She wants to strike him, to shake him. She pictures Finnick, gnawed to pieces by monsters, and her mercy kill. She drinks quickly. Snow, however, does not.

She stares at his untouched drink, then his uncanny eyes. 'Really?' she says sarcastically.

Snow shrugs. 'I have killed many, but cared for few.'

Her hatred for him bubbles inside her. She rubs her fingers against the glass, studying the shimmer of whisky within, and she tries to think of something that might hurt him. Stick with childhood. Think of something good.

Then it comes to her. A vicious little smile tugs her mouth and her grey eyes fix on his. 'Never have I ever been beaten by my father.'

Slowly, a huge, revolting smile crawls across his face. She has never seen him look so happy. So proud.

'Very good, Miss Everdeen,' he crows, and he drinks. 'You understand the game.' He smacks his lips. 'Never have I ever hated my mother.'

Now it is Katniss' turn to shrug, unimpressed. 'I don't feel anything so strong for my mother as hate.' She turns the next question over in her mind, choosing her words carefully. 'Never have I ever been bullied at school,' she says, and does not drink. She certainly wasn't poplular, but most kids were too afraid of her to start anything. Snow, too, does not drink. 'Really?' she says.

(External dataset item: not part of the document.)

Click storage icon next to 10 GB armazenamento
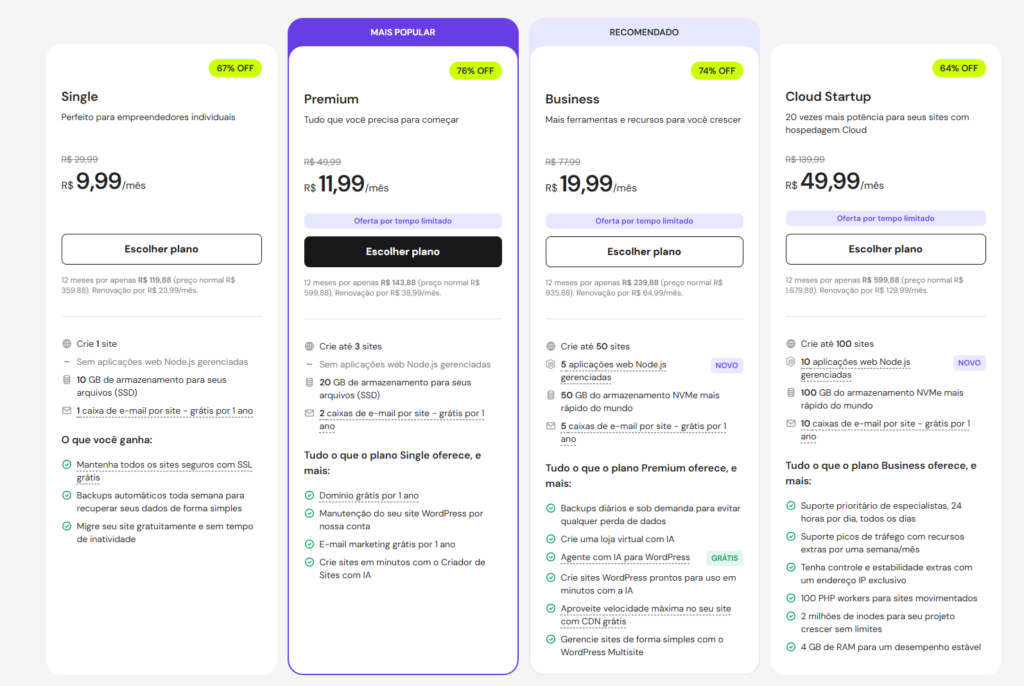1024x686 pixels. (x=67, y=379)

Snow's smile is nostalgic and eerie. 'All the other children were terrifed of me, Miss Everdeen.' He pauses, considering the extent of the information he wishes to divulge, and his nostalgic smile grows. 'When I was nine years old, I witnessed an older boy sexually assault someone I liked.' The smile grows and grows. 'I put broken glass in his food.'

Katniss leans back, hard. 'Oh,' she says, for lack of anything better to say.

'You would have done the same,' he smiles, 'if it were Primrose.'

She has no response to that idea. 'Well, Prim is dead,' she says shortly.

Snow inclines his head as if to acknowledge her discomfort and shift topic. He smiles at her across the firelit gloom. 'Never have I ever said "I love you", and it been a lie.'

He does not drink. Neither does she. Snow stares at her, hard. Then she drinks.

'You're so fucking sneaky,' she says. Well, if they're going to be cruel to each other, she might as well take it up a notch. 'Never have I ever watched someone I loved die,' she snaps, and downs her drink. Snow does the same, though more slowly.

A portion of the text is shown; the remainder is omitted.